Most of the studies in my collection are similar to the usual Schlossberg-types of drills that have been in circulation within the trumpet community for over a half-century, including those in the published Daily Drills and Technical Studies (ed. Freistadt). My seven drills/exercises* are different from those; nevertheless, they are apparently vintage Schlossberg material.

The one recollection-in-common with virtually all of Schlossberg's former students was that the teacher of record had an uncanny ability to analyze student’s technical problems and would spontaneously compose original (or adapt the work of others?) drills or exercises, often times on little scraps of music manuscript paper, which were intended to directly address such problems. According to Mr. “V,” many of these vignettes were handed down with very specific performance instructions, which is worth noting because the directions for practicing four of “my” seven, specifically those designed to help one develop the requisite embouchure resiliency to play soft and/or in the low register following powerful fortissimo passages (a lifelong liability for this trumpeter) are/were counterintuitive and contrary to how most musicians would instinctively play them if they were approached outside the context of the Schlossberg experience or legacy. It is also quite clear that Schlossberg delivered those exercises in a rather spontaneous manner, judging from the number of Schlossberg drills other trumpeters have shown me over the years, primarily during the 1950s-early 70s: Some of those exercises were the same, some were the same but different** (using Leonard Bernstein’s well-known descriptive phrase), and some were things I had never seen before (e.g. "my seven") or ever again. What has been particularly interesting to me is that none of “my” seven, as well as some others in my collection, were included in the published Daily Drills.

Are these unpublished Schlossberg drills truly original? Are they Schlossberg exercises edited or modified by others (i.e. Schlossberg-Vacchiano)? Or are they simply traditional items of undetermined origin in the trumpet liturgy that have been passed from generation to generation and erroneously ascribed to the teacher of record? I haven’t a clue, and no one will ever find the definitive answers to these questions because to do so would require interviewing a representative sampling of Schlossberg students, which, for obvious reasons, would today represent a physical impossibility (and probably since the late 1970s if one factors in the variable of mental acuity and the aging process, not to mention the fact some of those sources would contradict their own recollections from time to time).

All of which is interesting, but not particularly relevant today, save for the fact certain of those drills, particularly those designed to address special technical problems, really worked, and during the past few decades I have heard numerous students who obviously could have used them had they been available.

As my old friend and colleague, the tuba virtuoso Roger Bobo, often mused when confronted with similar situations, offered here as a Quotable: “There’s a master’s [degree] thesis in there somewhere.”
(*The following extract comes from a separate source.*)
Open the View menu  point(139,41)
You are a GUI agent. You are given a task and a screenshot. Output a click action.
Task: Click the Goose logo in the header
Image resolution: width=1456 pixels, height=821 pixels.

*Eventually, four of these seven exercises were included in the publication and attributed to the “Schlossberg School" because they are definitely related to Schlossberg and/or some person(s) in the Schlossberg food chain (possibly including his own teachers). Since they had never been published, and, further, since the persons who passed them on to me are long gone from this world, it would be almost impossible to establish their provenance; hence, the decision to invoke the Schlossberg School attribution, a term I first heard used during the 1960s.
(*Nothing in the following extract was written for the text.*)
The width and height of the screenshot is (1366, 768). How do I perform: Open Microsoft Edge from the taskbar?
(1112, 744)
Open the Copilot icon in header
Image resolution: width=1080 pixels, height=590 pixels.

** The two musical examples (below) illustrate this point: In 1959, James Stamp gave me a technical study he said Schlossberg had given him. Four years later Vacchiano gave me a version of the same study he said Schlossberg had given him, scribbling, à la Schlossberg, its first measure on the inner cover of my H. Chavanne book! Many years later, Joseph Alessi II showed me a third version that looked very much like Vacchiano’s.